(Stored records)
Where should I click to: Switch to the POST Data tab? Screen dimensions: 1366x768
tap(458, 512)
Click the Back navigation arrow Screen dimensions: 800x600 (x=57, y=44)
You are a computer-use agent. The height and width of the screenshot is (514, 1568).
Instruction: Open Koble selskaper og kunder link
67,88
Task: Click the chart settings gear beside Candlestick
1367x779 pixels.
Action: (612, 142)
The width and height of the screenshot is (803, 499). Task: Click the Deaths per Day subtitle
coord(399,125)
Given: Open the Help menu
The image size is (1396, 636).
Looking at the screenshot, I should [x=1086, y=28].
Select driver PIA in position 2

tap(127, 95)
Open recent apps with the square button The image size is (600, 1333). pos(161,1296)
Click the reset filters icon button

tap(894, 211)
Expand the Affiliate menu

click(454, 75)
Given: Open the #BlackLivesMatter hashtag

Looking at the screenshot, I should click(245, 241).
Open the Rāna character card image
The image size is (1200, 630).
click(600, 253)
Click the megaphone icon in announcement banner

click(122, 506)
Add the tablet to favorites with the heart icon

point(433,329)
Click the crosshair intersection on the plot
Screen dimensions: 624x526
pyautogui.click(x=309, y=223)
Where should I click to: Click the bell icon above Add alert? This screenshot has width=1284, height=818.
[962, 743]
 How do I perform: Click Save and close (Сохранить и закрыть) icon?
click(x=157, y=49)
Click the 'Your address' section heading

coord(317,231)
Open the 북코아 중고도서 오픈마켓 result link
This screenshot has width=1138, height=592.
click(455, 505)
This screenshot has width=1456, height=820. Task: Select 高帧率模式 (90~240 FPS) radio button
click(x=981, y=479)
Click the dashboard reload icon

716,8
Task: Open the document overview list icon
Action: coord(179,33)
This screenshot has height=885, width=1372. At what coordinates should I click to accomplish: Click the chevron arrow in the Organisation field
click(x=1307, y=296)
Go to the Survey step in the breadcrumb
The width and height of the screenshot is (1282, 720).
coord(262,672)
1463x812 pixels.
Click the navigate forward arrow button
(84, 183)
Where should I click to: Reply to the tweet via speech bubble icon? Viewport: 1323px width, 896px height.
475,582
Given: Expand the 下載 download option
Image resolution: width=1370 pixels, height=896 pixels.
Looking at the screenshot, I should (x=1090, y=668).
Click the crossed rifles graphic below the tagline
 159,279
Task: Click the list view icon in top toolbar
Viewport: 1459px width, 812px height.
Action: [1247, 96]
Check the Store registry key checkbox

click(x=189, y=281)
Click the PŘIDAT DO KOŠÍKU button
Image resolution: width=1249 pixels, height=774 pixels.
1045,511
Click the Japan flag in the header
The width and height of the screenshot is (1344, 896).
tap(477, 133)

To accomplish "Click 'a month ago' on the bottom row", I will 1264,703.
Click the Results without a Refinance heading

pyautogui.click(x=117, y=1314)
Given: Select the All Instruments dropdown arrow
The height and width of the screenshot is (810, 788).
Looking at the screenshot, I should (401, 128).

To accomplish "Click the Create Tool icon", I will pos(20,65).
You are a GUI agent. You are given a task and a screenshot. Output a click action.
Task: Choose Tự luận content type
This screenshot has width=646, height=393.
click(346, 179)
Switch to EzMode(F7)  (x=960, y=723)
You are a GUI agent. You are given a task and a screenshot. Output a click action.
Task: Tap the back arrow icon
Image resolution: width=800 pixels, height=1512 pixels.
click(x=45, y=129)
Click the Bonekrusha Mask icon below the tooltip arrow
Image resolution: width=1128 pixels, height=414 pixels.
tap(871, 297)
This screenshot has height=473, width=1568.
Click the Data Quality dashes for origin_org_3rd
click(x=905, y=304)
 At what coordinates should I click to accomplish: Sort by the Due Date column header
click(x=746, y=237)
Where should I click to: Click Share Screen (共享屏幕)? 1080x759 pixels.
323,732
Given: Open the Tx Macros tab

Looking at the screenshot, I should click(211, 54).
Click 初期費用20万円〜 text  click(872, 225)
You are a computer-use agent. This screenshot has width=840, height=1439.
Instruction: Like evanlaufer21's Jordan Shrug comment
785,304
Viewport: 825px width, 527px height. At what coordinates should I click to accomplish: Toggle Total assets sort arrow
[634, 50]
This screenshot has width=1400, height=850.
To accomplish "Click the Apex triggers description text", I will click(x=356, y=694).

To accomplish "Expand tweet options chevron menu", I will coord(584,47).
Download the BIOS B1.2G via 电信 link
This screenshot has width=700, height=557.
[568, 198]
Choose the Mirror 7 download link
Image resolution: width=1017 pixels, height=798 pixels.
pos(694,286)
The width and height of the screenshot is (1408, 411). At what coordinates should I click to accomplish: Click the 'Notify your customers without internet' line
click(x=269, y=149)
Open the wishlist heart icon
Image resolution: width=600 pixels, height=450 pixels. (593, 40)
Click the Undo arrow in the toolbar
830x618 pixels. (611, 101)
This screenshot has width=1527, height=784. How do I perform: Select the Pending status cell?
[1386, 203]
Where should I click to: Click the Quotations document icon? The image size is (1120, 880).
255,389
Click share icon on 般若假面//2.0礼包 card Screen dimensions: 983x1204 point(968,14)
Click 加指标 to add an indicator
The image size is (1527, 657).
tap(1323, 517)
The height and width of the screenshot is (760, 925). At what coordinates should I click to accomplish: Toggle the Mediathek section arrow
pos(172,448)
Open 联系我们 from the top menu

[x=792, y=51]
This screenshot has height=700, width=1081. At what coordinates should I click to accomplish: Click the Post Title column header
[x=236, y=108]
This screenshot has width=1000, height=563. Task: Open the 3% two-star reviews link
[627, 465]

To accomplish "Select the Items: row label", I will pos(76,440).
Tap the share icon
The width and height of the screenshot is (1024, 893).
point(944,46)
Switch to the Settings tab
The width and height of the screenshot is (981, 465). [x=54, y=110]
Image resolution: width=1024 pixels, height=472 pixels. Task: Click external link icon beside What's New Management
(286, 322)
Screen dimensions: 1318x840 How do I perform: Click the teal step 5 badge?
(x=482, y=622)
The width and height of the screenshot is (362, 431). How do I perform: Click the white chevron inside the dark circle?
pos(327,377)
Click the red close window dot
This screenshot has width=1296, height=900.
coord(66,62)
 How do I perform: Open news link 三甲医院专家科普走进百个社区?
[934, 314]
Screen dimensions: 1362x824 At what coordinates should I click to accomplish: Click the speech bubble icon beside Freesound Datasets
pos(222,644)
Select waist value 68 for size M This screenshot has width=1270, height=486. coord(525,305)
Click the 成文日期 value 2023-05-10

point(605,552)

• **Your goal**: Without changing a single word, reproduce the entries above.

• **Exercise response**:
Where should I click to: Switch to the POST Data tab? Screen dimensions: 1366x768
tap(458, 512)
Click the Back navigation arrow Screen dimensions: 800x600 (x=57, y=44)
You are a computer-use agent. The height and width of the screenshot is (514, 1568).
Instruction: Open Koble selskaper og kunder link
67,88
Task: Click the chart settings gear beside Candlestick
1367x779 pixels.
Action: (612, 142)
The width and height of the screenshot is (803, 499). Task: Click the Deaths per Day subtitle
coord(399,125)
Given: Open the Help menu
The image size is (1396, 636).
Looking at the screenshot, I should [x=1086, y=28].
Select driver PIA in position 2

tap(127, 95)
Open recent apps with the square button The image size is (600, 1333). pos(161,1296)
Click the reset filters icon button

tap(894, 211)
Expand the Affiliate menu

click(454, 75)
Given: Open the #BlackLivesMatter hashtag

Looking at the screenshot, I should click(245, 241).
Open the Rāna character card image
The image size is (1200, 630).
click(600, 253)
Click the megaphone icon in announcement banner

click(122, 506)
Add the tablet to favorites with the heart icon

point(433,329)
Click the crosshair intersection on the plot
Screen dimensions: 624x526
pyautogui.click(x=309, y=223)
Where should I click to: Click the bell icon above Add alert? This screenshot has width=1284, height=818.
[962, 743]
 How do I perform: Click Save and close (Сохранить и закрыть) icon?
click(x=157, y=49)
Click the 'Your address' section heading

coord(317,231)
Open the 북코아 중고도서 오픈마켓 result link
This screenshot has width=1138, height=592.
click(455, 505)
This screenshot has width=1456, height=820. Task: Select 高帧率模式 (90~240 FPS) radio button
click(x=981, y=479)
Click the dashboard reload icon

716,8
Task: Open the document overview list icon
Action: coord(179,33)
This screenshot has height=885, width=1372. At what coordinates should I click to accomplish: Click the chevron arrow in the Organisation field
click(x=1307, y=296)
Go to the Survey step in the breadcrumb
The width and height of the screenshot is (1282, 720).
coord(262,672)
1463x812 pixels.
Click the navigate forward arrow button
(84, 183)
Where should I click to: Reply to the tweet via speech bubble icon? Viewport: 1323px width, 896px height.
475,582
Given: Expand the 下載 download option
Image resolution: width=1370 pixels, height=896 pixels.
Looking at the screenshot, I should (x=1090, y=668).
Click the crossed rifles graphic below the tagline
 159,279
Task: Click the list view icon in top toolbar
Viewport: 1459px width, 812px height.
Action: [1247, 96]
Check the Store registry key checkbox

click(x=189, y=281)
Click the PŘIDAT DO KOŠÍKU button
Image resolution: width=1249 pixels, height=774 pixels.
1045,511
Click the Japan flag in the header
The width and height of the screenshot is (1344, 896).
tap(477, 133)

To accomplish "Click 'a month ago' on the bottom row", I will 1264,703.
Click the Results without a Refinance heading

pyautogui.click(x=117, y=1314)
Given: Select the All Instruments dropdown arrow
The height and width of the screenshot is (810, 788).
Looking at the screenshot, I should (401, 128).

To accomplish "Click the Create Tool icon", I will pos(20,65).
You are a GUI agent. You are given a task and a screenshot. Output a click action.
Task: Choose Tự luận content type
This screenshot has width=646, height=393.
click(346, 179)
Switch to EzMode(F7)  (x=960, y=723)
You are a GUI agent. You are given a task and a screenshot. Output a click action.
Task: Tap the back arrow icon
Image resolution: width=800 pixels, height=1512 pixels.
click(x=45, y=129)
Click the Bonekrusha Mask icon below the tooltip arrow
Image resolution: width=1128 pixels, height=414 pixels.
tap(871, 297)
This screenshot has height=473, width=1568.
Click the Data Quality dashes for origin_org_3rd
click(x=905, y=304)
 At what coordinates should I click to accomplish: Sort by the Due Date column header
click(x=746, y=237)
Where should I click to: Click Share Screen (共享屏幕)? 1080x759 pixels.
323,732
Given: Open the Tx Macros tab

Looking at the screenshot, I should click(211, 54).
Click 初期費用20万円〜 text  click(872, 225)
You are a computer-use agent. This screenshot has width=840, height=1439.
Instruction: Like evanlaufer21's Jordan Shrug comment
785,304
Viewport: 825px width, 527px height. At what coordinates should I click to accomplish: Toggle Total assets sort arrow
[634, 50]
This screenshot has width=1400, height=850.
To accomplish "Click the Apex triggers description text", I will click(x=356, y=694).

To accomplish "Expand tweet options chevron menu", I will coord(584,47).
Download the BIOS B1.2G via 电信 link
This screenshot has width=700, height=557.
[568, 198]
Choose the Mirror 7 download link
Image resolution: width=1017 pixels, height=798 pixels.
pos(694,286)
The width and height of the screenshot is (1408, 411). At what coordinates should I click to accomplish: Click the 'Notify your customers without internet' line
click(x=269, y=149)
Open the wishlist heart icon
Image resolution: width=600 pixels, height=450 pixels. (593, 40)
Click the Undo arrow in the toolbar
830x618 pixels. (611, 101)
This screenshot has width=1527, height=784. How do I perform: Select the Pending status cell?
[1386, 203]
Where should I click to: Click the Quotations document icon? The image size is (1120, 880).
255,389
Click share icon on 般若假面//2.0礼包 card Screen dimensions: 983x1204 point(968,14)
Click 加指标 to add an indicator
The image size is (1527, 657).
tap(1323, 517)
The height and width of the screenshot is (760, 925). At what coordinates should I click to accomplish: Toggle the Mediathek section arrow
pos(172,448)
Open 联系我们 from the top menu

[x=792, y=51]
This screenshot has height=700, width=1081. At what coordinates should I click to accomplish: Click the Post Title column header
[x=236, y=108]
This screenshot has width=1000, height=563. Task: Open the 3% two-star reviews link
[627, 465]

To accomplish "Select the Items: row label", I will pos(76,440).
Tap the share icon
The width and height of the screenshot is (1024, 893).
point(944,46)
Switch to the Settings tab
The width and height of the screenshot is (981, 465). [x=54, y=110]
Image resolution: width=1024 pixels, height=472 pixels. Task: Click external link icon beside What's New Management
(286, 322)
Screen dimensions: 1318x840 How do I perform: Click the teal step 5 badge?
(x=482, y=622)
The width and height of the screenshot is (362, 431). How do I perform: Click the white chevron inside the dark circle?
pos(327,377)
Click the red close window dot
This screenshot has width=1296, height=900.
coord(66,62)
 How do I perform: Open news link 三甲医院专家科普走进百个社区?
[934, 314]
Screen dimensions: 1362x824 At what coordinates should I click to accomplish: Click the speech bubble icon beside Freesound Datasets
pos(222,644)
Select waist value 68 for size M This screenshot has width=1270, height=486. coord(525,305)
Click the 成文日期 value 2023-05-10

point(605,552)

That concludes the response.